Blood glucose self-measurement was also predictive for subsequent hypoglycaemic events, most likely because of the increased awareness in cases where episodes were asymptomatic. This sounds like a self-fulfilling prophecy but is important not only because asymptomatic biochemical hypoglycaemia may result in neurological impairment but also because repeated hypoglycaemia blunts symptomatic and hormonal responses to subsequent episodes leading to impaired awareness of hypoglycaemia, also called hypoglycaemia associated autonomic failure (HAAF)[
36]. These patients often experience glucose concentrations below 2.0 mmol/l without becoming symptomatic. Furthermore, a number of variables such as glycaemic control, alcohol, exercise, and age affects and reduces symptomatic and hormonal responses to subsequent hypoglycaemia[
37‐
41]. Elderly patients also report different symptoms and responses to hypoglycaemia with less autonomic and more prominent neuroglycopenic symptoms[
42]. In this group, hypoglycaemia can be misdiagnosed as dementia or neurological events[
43]. We therefore believe that blood glucose self-measurement not only helps to detect “mild” hypoglycaemia but also to detect “asymptomatic but severe hypoglycaemia”.
Limitations
Among the strength of the dataset the prospective collection of data on hypoglycaemic events after an adjustment of treatment at baseline has to be noted.

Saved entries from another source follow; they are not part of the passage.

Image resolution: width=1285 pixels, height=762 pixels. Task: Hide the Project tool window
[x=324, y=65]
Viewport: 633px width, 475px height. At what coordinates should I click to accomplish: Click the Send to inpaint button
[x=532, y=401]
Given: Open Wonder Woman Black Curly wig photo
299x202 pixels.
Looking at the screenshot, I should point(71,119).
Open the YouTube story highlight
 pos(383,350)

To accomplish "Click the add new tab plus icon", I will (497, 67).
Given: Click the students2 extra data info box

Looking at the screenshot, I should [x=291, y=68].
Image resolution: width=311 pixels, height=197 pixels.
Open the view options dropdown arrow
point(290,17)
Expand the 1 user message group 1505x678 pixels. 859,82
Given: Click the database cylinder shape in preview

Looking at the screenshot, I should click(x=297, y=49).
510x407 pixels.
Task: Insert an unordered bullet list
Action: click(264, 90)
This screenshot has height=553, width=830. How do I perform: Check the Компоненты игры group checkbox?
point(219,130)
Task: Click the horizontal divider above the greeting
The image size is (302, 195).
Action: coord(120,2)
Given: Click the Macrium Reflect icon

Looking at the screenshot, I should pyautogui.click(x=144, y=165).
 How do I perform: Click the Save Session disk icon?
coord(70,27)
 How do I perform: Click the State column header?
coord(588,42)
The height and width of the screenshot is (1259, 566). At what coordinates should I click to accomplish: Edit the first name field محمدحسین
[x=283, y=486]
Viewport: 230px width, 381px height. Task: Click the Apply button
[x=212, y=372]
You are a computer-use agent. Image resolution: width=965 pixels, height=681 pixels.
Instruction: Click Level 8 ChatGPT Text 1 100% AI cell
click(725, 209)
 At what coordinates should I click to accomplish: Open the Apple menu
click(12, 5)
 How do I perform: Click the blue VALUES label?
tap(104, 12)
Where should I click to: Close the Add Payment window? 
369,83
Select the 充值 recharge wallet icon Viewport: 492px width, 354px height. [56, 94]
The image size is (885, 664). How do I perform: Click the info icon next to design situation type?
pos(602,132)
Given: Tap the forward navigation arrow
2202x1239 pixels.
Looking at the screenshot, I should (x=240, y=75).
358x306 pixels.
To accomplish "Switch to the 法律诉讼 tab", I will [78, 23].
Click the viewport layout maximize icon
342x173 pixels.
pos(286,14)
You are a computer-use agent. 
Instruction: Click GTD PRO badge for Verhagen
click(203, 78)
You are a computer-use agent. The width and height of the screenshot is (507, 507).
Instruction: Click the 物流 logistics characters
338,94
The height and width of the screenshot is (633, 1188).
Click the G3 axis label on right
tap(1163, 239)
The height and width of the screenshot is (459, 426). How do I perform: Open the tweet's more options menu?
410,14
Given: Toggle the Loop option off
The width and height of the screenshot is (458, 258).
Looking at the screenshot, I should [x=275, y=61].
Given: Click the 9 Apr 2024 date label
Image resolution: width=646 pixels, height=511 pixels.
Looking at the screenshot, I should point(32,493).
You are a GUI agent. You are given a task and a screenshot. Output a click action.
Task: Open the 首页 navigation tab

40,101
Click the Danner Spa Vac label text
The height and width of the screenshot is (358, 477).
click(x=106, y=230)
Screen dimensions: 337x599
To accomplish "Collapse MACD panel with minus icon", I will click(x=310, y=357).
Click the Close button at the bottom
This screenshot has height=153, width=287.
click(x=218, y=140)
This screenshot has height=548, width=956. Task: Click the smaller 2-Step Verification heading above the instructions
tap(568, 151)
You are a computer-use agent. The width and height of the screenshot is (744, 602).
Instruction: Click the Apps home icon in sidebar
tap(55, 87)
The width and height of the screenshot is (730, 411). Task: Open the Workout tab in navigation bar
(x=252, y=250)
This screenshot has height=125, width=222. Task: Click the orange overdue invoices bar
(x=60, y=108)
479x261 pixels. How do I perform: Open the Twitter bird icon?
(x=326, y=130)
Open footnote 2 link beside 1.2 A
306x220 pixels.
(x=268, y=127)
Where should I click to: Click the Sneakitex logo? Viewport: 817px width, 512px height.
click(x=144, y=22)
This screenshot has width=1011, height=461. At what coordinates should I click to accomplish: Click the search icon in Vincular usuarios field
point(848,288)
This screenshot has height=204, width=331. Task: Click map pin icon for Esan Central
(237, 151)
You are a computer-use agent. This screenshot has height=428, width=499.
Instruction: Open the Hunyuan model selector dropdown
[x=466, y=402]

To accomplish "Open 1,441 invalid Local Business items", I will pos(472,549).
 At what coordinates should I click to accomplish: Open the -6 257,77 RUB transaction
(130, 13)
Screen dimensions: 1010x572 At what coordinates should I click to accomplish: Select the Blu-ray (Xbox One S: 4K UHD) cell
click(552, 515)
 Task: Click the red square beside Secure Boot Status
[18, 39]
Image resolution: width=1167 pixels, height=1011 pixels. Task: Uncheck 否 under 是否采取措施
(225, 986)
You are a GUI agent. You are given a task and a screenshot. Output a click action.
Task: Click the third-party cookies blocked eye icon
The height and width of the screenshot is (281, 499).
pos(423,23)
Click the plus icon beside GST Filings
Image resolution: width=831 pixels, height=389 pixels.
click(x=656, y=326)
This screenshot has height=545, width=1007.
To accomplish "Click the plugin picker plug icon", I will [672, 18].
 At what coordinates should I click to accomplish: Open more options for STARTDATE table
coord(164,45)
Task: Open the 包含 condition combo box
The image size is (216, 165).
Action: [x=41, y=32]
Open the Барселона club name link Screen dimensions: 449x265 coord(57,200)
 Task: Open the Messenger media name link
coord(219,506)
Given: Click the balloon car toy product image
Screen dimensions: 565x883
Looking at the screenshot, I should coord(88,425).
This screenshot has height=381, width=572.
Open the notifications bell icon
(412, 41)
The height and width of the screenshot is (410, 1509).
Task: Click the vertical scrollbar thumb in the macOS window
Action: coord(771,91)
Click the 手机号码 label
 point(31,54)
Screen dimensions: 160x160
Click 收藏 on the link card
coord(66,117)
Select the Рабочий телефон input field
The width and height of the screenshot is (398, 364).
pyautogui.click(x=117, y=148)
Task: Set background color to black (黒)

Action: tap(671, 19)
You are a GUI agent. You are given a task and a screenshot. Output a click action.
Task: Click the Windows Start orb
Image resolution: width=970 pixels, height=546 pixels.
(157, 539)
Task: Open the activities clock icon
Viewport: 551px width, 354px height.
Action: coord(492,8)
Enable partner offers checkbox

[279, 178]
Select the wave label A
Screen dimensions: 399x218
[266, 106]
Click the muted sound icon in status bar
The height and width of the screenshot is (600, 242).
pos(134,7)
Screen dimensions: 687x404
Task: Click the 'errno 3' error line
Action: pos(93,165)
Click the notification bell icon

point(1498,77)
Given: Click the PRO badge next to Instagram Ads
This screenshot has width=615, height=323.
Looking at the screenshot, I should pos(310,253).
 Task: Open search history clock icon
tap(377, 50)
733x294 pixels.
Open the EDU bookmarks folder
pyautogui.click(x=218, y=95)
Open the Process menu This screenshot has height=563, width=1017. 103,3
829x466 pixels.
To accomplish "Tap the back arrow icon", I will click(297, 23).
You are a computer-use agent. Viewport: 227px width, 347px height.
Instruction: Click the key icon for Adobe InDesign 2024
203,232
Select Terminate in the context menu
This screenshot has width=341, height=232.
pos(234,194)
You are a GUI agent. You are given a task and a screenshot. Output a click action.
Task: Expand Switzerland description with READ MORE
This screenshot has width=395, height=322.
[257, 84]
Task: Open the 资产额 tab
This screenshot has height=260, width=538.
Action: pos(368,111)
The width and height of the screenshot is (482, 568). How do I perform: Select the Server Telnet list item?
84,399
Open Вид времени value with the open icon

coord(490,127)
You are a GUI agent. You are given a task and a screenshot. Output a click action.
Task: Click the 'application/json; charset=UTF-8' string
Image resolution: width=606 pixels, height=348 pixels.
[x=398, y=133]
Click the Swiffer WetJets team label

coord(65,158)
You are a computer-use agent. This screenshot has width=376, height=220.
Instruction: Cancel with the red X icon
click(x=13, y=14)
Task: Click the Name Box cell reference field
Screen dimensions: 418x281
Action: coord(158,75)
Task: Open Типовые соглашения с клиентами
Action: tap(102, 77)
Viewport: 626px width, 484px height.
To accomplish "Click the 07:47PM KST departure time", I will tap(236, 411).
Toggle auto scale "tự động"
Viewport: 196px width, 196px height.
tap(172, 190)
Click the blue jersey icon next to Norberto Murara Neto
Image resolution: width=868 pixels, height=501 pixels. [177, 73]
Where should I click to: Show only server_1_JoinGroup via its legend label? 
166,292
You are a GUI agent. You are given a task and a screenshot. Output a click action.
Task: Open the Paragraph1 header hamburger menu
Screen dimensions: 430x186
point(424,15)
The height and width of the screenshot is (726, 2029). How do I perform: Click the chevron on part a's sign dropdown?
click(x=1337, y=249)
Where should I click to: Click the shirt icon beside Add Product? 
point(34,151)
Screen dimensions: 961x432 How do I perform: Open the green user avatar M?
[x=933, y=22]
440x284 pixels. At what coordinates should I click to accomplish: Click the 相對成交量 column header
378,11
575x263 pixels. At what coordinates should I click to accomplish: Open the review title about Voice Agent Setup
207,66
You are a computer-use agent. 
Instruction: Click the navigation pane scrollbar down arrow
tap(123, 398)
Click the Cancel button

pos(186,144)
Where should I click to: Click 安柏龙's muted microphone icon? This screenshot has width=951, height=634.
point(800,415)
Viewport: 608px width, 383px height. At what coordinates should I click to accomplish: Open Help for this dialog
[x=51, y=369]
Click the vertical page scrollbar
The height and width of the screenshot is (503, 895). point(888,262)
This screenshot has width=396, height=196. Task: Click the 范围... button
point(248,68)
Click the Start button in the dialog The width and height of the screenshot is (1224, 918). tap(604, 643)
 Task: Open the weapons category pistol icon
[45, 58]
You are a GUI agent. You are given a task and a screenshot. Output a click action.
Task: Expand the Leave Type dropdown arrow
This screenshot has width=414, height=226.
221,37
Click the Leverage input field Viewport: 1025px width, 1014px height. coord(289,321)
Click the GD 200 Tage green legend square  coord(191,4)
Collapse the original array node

After the switch patients were followed for one year and data on hypoglycaemia rates, co-morbidity, treatment patterns and outcomes collected over the follow-up supplementing prior, mostly retrospective database analyses. On the other hand there are some limitations to the current analysis deserving consideration: 1) The representativeness for the subset of the German population with type-2 diabetes cannot be assessed. This is because we chose to recruit patients in primary and specialized care but not the general population. This is unlikely to affect the overall conclusion however because it can be assumed that, after an initial period in which type-2 diabetes may be unknown (up to 5 years) most patients in Germany regularly attend physicians for diabetes care. 2) Hypoglycaemia rates, especially those based on laboratory values, are still a matter of debate. This is despite the ADA giving recommendations for its diagnosis based on a threshold of ≤ 3.9%, but others have challenged that the consequence of blood glucose values ≤ 3.9% are clinically irrelevant[
13,
14]. We have chosen rather low threshold < 2.22 mmol/ especially for those without symptoms in the attempt not to overrate the frequency of these asymptomatic episodes. It may however be challenged based on the aforementioned. 3) Although data of the most important known risk marker of severe hypoglycaemia, impaired hypoglycaemia awareness, was scored in the DiaRegis[
8], the completeness of data was insufficient to include this risk marker in the analyses. 4) Finally one might question the selection of variables considered to identify independent predictors of hypoglycaemia. While generally the majority of baseline variables with a significant difference between groups was considered, those with a high likelihood of interference were not selected. On the other hand antidiabetic pharmacotherapy, with only minor differences at baseline were included into the model because of their likely impact on hypoglycaemia rates.